DeepSeek releases V4-Pro and V4-Flash: two open-source models with one million token context and 80.6 on SWE Verified
Why it matters
DeepSeek on April 24, 2026 released V4-Pro (1.6T / 49B active) and V4-Flash (284B / 13B active), two open-source models with one million token context. V4-Pro scored 80.6 on SWE Verified, near Opus 4.6, with drastically reduced memory consumption.
DeepSeek on Thursday, April 24, 2026, published a preview release of the V4 series: two open-weight open-source models — V4-Pro with 1.6 trillion total and 49 billion active parameters, and V4-Flash with 284 billion total and 13 billion active parameters. Both models support one million token context by default across all official services.
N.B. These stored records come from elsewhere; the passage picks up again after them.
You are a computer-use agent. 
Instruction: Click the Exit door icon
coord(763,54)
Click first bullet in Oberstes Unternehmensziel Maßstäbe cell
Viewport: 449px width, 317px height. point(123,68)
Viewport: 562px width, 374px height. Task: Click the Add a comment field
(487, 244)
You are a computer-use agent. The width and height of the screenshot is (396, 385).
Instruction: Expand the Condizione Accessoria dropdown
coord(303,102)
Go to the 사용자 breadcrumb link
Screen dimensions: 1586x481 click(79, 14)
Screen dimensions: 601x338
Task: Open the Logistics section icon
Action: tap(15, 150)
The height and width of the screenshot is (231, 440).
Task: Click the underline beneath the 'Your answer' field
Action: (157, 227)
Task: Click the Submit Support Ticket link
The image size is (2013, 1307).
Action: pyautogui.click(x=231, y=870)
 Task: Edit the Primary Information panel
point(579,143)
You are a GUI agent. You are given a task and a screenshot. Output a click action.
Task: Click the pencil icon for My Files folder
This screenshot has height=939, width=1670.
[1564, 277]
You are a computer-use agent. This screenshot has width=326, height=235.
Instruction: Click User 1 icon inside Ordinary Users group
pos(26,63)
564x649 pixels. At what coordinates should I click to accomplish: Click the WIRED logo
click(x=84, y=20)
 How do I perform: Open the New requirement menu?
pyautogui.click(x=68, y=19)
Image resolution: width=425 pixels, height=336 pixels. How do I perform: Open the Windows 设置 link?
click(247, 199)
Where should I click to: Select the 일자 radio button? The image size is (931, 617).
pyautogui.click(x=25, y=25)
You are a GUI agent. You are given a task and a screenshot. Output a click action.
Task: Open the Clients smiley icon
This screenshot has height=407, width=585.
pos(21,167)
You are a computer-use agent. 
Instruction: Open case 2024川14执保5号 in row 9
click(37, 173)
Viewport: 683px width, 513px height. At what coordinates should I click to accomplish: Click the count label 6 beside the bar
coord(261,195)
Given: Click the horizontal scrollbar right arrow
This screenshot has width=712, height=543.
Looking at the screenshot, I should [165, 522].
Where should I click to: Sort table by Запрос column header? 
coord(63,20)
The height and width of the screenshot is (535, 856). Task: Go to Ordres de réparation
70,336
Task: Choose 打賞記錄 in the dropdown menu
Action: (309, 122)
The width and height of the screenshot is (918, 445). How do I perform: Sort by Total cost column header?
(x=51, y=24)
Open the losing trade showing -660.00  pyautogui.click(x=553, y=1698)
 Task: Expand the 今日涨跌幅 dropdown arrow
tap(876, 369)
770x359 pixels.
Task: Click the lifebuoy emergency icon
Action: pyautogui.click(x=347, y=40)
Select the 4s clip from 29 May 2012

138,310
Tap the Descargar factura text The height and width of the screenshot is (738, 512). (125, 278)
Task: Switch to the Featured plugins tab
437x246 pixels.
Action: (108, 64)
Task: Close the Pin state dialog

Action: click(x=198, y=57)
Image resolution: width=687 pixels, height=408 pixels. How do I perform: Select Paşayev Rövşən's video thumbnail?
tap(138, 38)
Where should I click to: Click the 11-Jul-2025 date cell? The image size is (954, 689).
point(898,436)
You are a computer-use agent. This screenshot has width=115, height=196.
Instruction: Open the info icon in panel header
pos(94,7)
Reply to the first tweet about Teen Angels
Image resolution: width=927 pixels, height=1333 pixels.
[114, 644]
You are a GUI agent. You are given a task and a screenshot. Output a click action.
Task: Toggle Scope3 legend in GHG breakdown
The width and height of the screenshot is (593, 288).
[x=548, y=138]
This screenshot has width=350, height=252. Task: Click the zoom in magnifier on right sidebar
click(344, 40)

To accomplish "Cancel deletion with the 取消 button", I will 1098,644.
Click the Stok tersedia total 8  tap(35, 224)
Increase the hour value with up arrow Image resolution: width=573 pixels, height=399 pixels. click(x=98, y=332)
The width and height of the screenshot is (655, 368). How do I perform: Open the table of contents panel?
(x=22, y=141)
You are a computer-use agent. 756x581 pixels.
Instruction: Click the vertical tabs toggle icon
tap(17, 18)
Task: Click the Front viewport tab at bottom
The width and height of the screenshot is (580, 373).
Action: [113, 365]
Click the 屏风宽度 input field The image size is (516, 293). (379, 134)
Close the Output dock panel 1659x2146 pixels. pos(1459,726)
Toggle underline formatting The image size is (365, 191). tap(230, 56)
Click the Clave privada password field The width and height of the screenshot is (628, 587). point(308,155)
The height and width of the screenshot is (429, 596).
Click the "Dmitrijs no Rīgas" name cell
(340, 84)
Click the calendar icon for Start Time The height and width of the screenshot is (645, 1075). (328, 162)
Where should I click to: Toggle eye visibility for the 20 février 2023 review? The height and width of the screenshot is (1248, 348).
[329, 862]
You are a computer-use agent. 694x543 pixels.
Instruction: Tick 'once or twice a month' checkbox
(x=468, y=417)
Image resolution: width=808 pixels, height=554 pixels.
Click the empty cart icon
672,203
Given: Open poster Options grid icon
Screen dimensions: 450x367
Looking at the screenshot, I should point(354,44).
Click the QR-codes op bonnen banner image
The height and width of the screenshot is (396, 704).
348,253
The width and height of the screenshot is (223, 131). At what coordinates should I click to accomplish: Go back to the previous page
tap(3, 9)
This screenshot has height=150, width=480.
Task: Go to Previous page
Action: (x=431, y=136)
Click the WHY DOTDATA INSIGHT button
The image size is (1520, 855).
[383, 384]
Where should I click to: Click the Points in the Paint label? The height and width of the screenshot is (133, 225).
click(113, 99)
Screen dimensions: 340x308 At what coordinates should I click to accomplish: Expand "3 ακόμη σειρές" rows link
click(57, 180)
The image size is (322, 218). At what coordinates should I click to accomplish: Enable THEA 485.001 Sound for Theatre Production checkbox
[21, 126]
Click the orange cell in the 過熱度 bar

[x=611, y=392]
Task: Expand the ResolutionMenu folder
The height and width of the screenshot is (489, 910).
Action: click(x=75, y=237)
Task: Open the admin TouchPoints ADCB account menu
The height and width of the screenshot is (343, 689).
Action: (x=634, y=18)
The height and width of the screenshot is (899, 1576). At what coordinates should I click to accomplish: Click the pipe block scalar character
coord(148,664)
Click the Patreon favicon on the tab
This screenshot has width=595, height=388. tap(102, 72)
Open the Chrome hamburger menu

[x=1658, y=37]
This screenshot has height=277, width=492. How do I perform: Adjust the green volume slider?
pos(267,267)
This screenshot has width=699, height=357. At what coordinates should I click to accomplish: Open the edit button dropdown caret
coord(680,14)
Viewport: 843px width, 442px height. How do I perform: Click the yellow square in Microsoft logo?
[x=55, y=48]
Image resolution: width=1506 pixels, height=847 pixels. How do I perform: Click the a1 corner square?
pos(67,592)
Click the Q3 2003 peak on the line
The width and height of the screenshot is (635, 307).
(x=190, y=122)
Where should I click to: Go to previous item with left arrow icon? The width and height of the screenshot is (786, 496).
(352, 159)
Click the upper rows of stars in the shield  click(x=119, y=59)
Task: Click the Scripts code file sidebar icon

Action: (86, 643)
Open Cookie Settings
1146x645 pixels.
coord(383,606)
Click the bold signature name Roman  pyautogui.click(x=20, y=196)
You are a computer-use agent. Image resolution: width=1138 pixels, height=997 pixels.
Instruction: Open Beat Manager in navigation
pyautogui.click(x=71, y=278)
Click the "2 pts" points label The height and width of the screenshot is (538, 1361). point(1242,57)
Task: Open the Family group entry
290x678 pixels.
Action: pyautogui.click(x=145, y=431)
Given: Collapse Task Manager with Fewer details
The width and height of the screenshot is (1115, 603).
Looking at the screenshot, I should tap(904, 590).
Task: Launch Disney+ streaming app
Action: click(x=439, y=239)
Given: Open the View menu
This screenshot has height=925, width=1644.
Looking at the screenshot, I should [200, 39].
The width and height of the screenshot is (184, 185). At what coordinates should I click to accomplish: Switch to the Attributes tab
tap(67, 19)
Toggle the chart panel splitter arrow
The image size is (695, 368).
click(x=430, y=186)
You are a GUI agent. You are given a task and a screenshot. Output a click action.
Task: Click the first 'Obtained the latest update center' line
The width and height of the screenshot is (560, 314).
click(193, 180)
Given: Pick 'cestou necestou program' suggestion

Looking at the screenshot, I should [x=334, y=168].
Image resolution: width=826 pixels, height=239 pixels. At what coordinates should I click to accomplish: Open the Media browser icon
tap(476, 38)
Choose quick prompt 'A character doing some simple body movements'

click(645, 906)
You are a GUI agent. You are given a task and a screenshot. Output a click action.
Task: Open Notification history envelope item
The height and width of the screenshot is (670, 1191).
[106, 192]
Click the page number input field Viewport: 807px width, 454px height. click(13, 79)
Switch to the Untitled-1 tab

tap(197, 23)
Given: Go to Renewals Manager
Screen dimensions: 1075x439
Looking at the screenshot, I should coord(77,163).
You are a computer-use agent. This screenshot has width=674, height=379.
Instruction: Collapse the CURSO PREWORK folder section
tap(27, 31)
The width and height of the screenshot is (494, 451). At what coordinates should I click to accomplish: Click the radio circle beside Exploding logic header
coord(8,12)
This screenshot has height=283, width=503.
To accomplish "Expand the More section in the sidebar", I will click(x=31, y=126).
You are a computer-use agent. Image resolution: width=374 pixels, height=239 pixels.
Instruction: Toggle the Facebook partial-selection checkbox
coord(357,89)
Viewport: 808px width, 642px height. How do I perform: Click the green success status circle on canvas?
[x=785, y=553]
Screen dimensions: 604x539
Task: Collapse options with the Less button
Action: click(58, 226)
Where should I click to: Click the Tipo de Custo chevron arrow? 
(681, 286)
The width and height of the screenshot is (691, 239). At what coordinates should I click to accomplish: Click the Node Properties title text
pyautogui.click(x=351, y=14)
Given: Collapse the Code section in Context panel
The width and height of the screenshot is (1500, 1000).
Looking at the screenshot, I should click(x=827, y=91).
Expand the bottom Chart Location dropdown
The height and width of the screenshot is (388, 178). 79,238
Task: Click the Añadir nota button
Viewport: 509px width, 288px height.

The release comes at a moment when competition among frontier models is shifting from pure benchmark numbers to efficiency in long context and agentic workflows. DeepSeek published the weights on Hugging Face Hub along with an accompanying technical report.
What does the new V4 architecture bring?
The key innovation is a hybrid attention mechanism combining two complementary techniques. The first is CSA (Compressed Sparse Attention), which compresses every four tokens into a single KV record using a learned positional approach, with an FP4 “Lightning Indexer” then selecting the top-k most relevant compressed blocks per query.
The second is HCA (Heavily Compressed Attention) with a 128× compression ratio, using dense MQA (Multi-Query Attention) over heavily compressed blocks without the need for sparse selection. Both techniques retain a sliding full-attention window over the most recent tokens.
The result is a KV cache of just 2% compared to the standard GQA-8 baseline. At 1M token context, V4-Pro uses 27% of the FLOPs required by V3.2, and V4-Flash only 10%.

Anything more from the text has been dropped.